Text section:
━━━

One of the things that I’m the most excited about in “Denali” CTP3 is the enhancements to the OVER clause. One of the things that I’m particular excited about is the addition of the ROWS/RANGE clause support. And one of the reasons that I’m excited about this is that this provides a supported, documented (in BOL) way to perform running totals.
My current favorite method of performing running totals is using the so-called “Quirky Update” / “Pseudo-Cursor” method. However, there is plenty of controversy surrounding the use of this method, primarily centered around the need for following a list of rules – rules that are not documented in BOL. (Please see this article for how to perform running totals using the Quirky Update method, and for the rules necessary to achieve the proper results.)
Now that running totals are supported in “Denali” CTP3, I decided to test out the various methods of doing so. Using the environment setup and test code from the above article, I added in the various methods of doing running totals available in “Denali” CTP3. (Code reprinted with permission of Jeff Moden.)
/*
/*************************************************************************************
Create the test table with a non-clustered Primary Key and a separate clustered index
This code has been tested in SQL Server 2000 and 2005.

━━━

Source excerpt:
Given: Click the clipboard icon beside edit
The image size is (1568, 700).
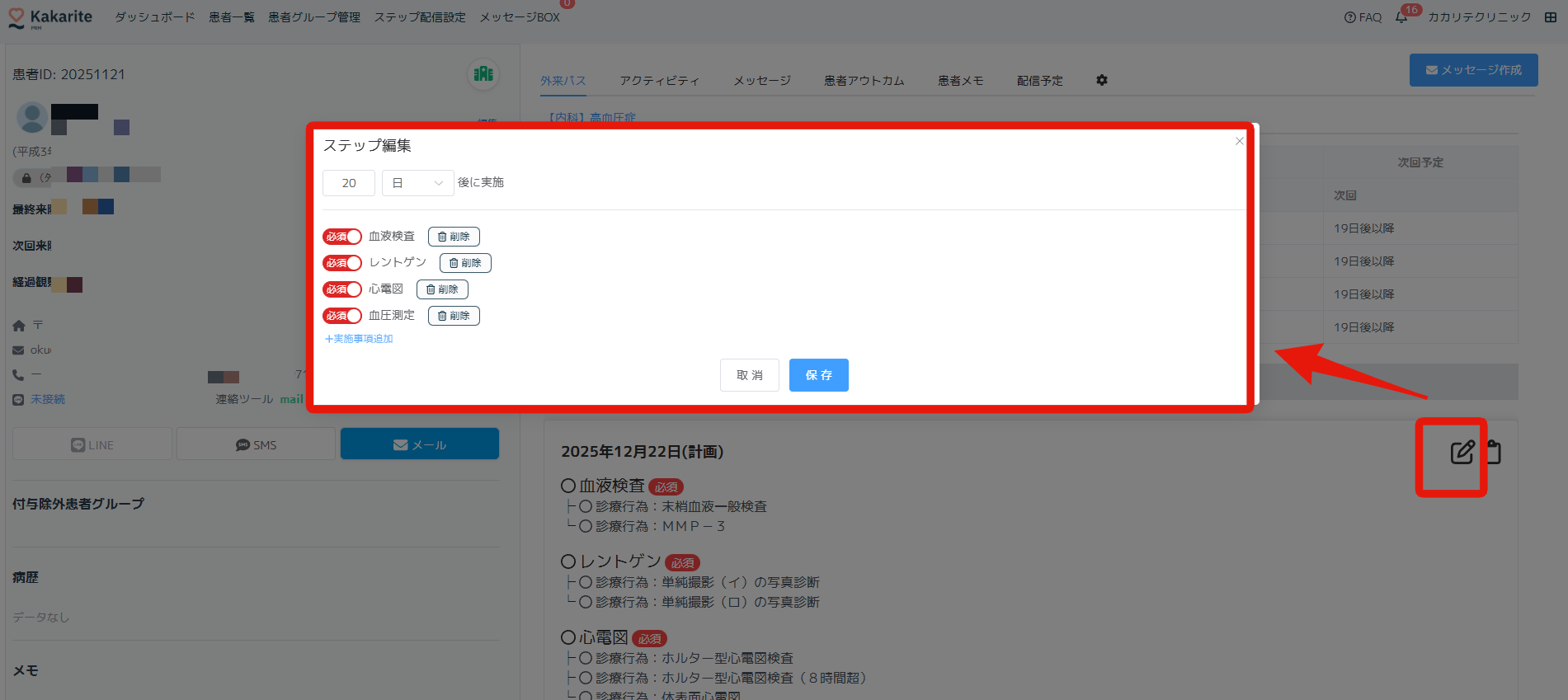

━━━

Task list:
• a. Shorten the paragraph in the running-totals text that begins "My current favorite method" into a short bulleted list that keeps its main facts.
• b. Write out the part of the running-totals text from "Now that running" up to and including "of Jeff Moden.)", word for word.

Written responses:
• a.
- The writer's current favorite way to do running totals is the "Quirky Update" / "Pseudo-Cursor" method.
- The method is controversial, mainly because it requires following a list of rules that aren't documented in BOL.
- An article explains how to do running totals with this method and gives the rules needed for correct results.

• b.
Now that running totals are supported in “Denali” CTP3, I decided to test out the various methods of doing so. Using the environment setup and test code from the above article, I added in the various methods of doing running totals available in “Denali” CTP3. (Code reprinted with permission of Jeff Moden.)